The measures which showed a significant difference between bvFTD and AD in the former analyses (caudate and gyrus rectusGM volumes at clinic presentation, and LOFGGM atrophy rate) were subjected to a post-hoc binary logistic regression to determine the best predictor of diagnosis (bvFTD vs. AD). The forward stepwise logistic regression revealed that caudate volume at clinic presentation alone predicted 23/29 (79%) cases correctly (p<0.05; Nagelkerke's R2  =  0.40). When the gyrus rectusGM was included in addition to caudate volume, the prediction improved to 24/29 (83%) (Nagelkerke's R2  =  0.57; p(Caudate) <0.05; p(gyrus rectusGM)  =  0.062). Atrophy rate of the LOFGGM did not significantly contribute to the prediction.

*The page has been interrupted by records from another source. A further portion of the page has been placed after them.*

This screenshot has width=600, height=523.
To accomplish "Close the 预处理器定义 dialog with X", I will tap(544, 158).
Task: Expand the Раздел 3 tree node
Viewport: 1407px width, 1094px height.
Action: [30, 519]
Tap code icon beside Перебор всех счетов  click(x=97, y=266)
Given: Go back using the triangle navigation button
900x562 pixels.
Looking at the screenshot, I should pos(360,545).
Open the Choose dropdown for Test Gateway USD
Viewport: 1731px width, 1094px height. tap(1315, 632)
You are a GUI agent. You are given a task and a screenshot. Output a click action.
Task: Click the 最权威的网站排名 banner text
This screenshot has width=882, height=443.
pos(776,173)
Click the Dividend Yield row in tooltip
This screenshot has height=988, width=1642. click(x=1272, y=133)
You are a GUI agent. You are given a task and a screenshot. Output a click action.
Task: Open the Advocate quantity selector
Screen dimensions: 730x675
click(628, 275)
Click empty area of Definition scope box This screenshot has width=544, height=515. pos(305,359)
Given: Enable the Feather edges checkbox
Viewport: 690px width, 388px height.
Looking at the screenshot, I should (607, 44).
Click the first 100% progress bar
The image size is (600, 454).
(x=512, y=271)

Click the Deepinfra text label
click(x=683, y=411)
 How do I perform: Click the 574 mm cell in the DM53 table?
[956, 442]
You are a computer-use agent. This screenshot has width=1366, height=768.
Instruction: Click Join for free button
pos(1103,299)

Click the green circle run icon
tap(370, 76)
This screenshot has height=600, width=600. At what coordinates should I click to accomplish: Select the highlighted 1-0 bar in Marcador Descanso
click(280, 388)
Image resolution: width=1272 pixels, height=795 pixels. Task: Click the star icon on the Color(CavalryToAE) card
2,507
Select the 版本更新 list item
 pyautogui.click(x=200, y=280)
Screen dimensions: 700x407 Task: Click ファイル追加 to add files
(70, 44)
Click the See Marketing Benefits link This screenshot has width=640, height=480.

Subgroup analyses contrasting data from two scanning sites

In order to test for systematic differences between volumetric data acquired at the two different scanning sites, confirmatory T-tests were applied (p  =  0.05). No significant differences were observed between bvFTD patients from Sydney and bvFTD patients from Freiburg regarding caudate volume, gyrus rectusGM volume, or volume change of LOFGGM. Furthermore, each of the two bvFTD subgroups showed a significant difference compared to CON concerning caudate volume, gyrus rectusGM volume, and volume change of LOFGGM. Similarly, each of the two bvFTD subgroups showed a significant difference compared to AD regarding caudate volume, gyrus rectusGM volume, and volume change of LOFGGM, with the exception of the comparison of gyrus rectusGM volume between bvFTD (Freiburg) and AD, which failed to reach significance.

Discussion

This study reports annual grey and white matter atrophy changes in bvFTD and AD. Our findings indicate that white matter changes are of particular importance when considering longitudinal neuroimaging changes in these neurodegenerative conditions.

Cross-sectional findings

Atrophy of frontal, insular and temporal lobe structures was observed in both bvFTD and AD at clinic presentation, in line with previous reports in bvFTD [10], [12], [23][25] and AD [26]. The largest inter-group difference was observed in the grey matter volumes of the superior frontal gyrus (SFGGM) being smaller in both patient groups than controls. The latter region is commonly associated with executive functions such as planning and execution, is often reported to be atrophic in bvFTD [24], [25], [27], [28], and to a lesser extent in AD [26], [29]. The bvFTD group also showed marked caudate atrophy compared to controls [27], [30] and AD [31]. Caudate is, therefore, a potentially important imaging biomarker for bvFTD and is in keeping with its role in response inhibition [32], probabilistic learning [33] and stereotypical behaviour [34], the latter a hallmark feature of bvFTD. Atrophy of the ventromedial prefrontal cortex is recognised to be one of the earliest features of bvFTD [11]. Our findings of greater medial orbitofrontal cortex atrophy (gyrus rectus) in bvFTD than AD is, therefore, in line with previous reports [13], [23], [27]. Importantly, this region has been associated with disinhibition which is more common in bvFTD than in AD [4], [35]. Interestingly, none of the underlying white matter volumes in those regions distinguished between bvFTD and AD at presentation.

Longitudinal findings

Both groups’ annual progression rates were highest in temporal white matter (temporal lobe, middle temporal gyrus, inferior temporal gyrus). In addition, the bvFTD group showed significant annual changes in grey matter regions, with particularly the lateral orbitofrontal cortex and insula being affected. Annual volume decrease in the group of healthy elderly controls was ∼1% overall which is commensurate with prior estimates [36], [37]. By contrast, the annual decrease was considerably elevated in AD (2.5% averaged over participants and structures) and in bvFTD (3.6% averaged over participants and structures) in line with previous reports of greater atrophy rates in FTD compared to AD [38][40].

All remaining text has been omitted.